Stored records:
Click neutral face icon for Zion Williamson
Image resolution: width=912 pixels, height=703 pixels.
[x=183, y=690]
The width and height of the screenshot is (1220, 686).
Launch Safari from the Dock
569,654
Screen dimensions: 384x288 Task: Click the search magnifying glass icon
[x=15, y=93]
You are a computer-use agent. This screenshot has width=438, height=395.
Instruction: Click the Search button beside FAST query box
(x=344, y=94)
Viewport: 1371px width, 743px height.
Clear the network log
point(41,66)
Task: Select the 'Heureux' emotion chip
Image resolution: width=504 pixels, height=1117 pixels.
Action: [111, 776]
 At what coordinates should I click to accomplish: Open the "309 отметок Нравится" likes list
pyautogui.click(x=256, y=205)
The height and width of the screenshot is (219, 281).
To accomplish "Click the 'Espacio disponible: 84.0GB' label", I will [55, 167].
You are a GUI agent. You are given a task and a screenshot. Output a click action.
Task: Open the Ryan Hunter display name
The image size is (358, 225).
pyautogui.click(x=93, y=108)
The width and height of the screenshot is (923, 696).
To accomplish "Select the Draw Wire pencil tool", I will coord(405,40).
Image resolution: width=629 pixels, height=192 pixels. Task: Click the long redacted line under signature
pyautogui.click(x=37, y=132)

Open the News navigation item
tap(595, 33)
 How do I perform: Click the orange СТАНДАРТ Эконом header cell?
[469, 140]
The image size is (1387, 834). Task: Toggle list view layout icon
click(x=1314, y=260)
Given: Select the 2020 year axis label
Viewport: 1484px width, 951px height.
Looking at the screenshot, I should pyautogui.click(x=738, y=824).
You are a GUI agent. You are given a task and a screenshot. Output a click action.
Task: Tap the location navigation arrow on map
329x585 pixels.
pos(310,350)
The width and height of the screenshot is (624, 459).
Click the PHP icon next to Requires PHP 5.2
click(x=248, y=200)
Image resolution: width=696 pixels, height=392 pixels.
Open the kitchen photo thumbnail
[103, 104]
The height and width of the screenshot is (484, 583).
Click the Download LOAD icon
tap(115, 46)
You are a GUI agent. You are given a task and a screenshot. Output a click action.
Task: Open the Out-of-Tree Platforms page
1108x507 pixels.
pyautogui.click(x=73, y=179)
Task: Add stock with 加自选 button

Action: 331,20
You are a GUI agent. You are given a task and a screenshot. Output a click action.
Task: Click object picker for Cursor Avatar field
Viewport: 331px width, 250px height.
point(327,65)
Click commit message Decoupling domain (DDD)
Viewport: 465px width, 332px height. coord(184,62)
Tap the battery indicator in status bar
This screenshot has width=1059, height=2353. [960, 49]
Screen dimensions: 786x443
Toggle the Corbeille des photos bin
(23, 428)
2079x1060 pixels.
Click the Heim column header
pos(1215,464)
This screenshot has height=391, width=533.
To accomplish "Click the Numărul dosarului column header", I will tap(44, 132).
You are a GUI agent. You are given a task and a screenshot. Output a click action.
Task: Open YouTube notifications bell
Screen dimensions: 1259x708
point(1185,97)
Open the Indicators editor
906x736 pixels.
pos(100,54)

Required task:
Please reproduce the data above, beginning at the line that has "Viewport: 1371px width, 743px height." and stopping after the line that has "pyautogui.click(x=256, y=205)", with every line kept. Scale each coordinate in the answers by 2.1 and round it to a whole number, with halves rounding up, and leave all other text and numbers unchanged.

Response:
Viewport: 1371px width, 743px height.
Clear the network log
point(86,139)
Task: Select the 'Heureux' emotion chip
Image resolution: width=504 pixels, height=1117 pixels.
Action: [233, 1630]
 At what coordinates should I click to accomplish: Open the "309 отметок Нравится" likes list
pyautogui.click(x=538, y=431)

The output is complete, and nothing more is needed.